Il sesso come sfogo del dolore, la paura come limite per la conoscenza di se stessi, le maschere che portiamo come riflessi del mondo che vorremmo. Von Trier ha dichiarato di aver scritto il film di getto, di non averlo fatto leggere al proprio analista per paura non volesse più ascoltarlo. Aveva ragione. Antichrist è un film “di pancia” con emozioni contrastanti che solo Le onde del destino era riuscito a rappresentare. Se con Dogville aveva estremizzato la rappresentazione scenica togliendo qualsiasi scenografia per enfatizzare le emozioni e con Dancer in the dark aveva usato la musica come strumento estraniante (ma allo stesso tempo coinvolgente), con Antichrst torna a quel modo di raccontare i mondi complessi dei protagonisti, tra ambiguità, verità e misteri.

Il senso di colpa gioca un ruolo fondamentale in tutta la storia. Per entrambi i personaggi. Non siamo capaci, come spettatori, di staccarci da loro: possiamo provare ribrezzo, disgusto, pietà, compassione. Ma il dolore è nostro, per tutto il film.

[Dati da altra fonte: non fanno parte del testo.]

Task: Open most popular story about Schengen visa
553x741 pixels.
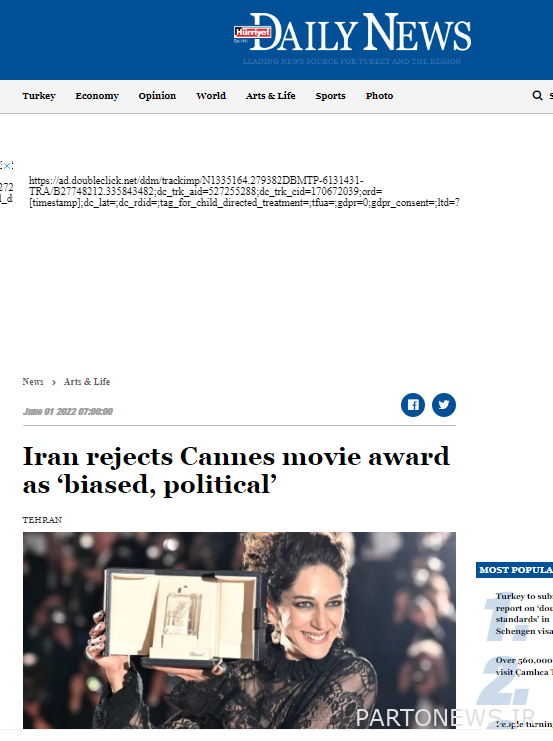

In quei magistrali cinque minuti iniziali che crediamo terminare nel prologo. In quell’atteggiamento saccente, distaccato, antipatico, del marito. In quella follia di una madre che non è solo postraumatica.

Antichrist è l’essenza dei sentimenti. Lars Von Trier per molti è un genio, per altri un gran furbo che gioca con le emozioni. Rimane il fatto che è un grande provocatore. I suoi film o si amano o si odiano. Non ci sono vie di mezzo. Per le emozioni che generano dire di amarli è molto complicato. Ma rimangono nel cuore.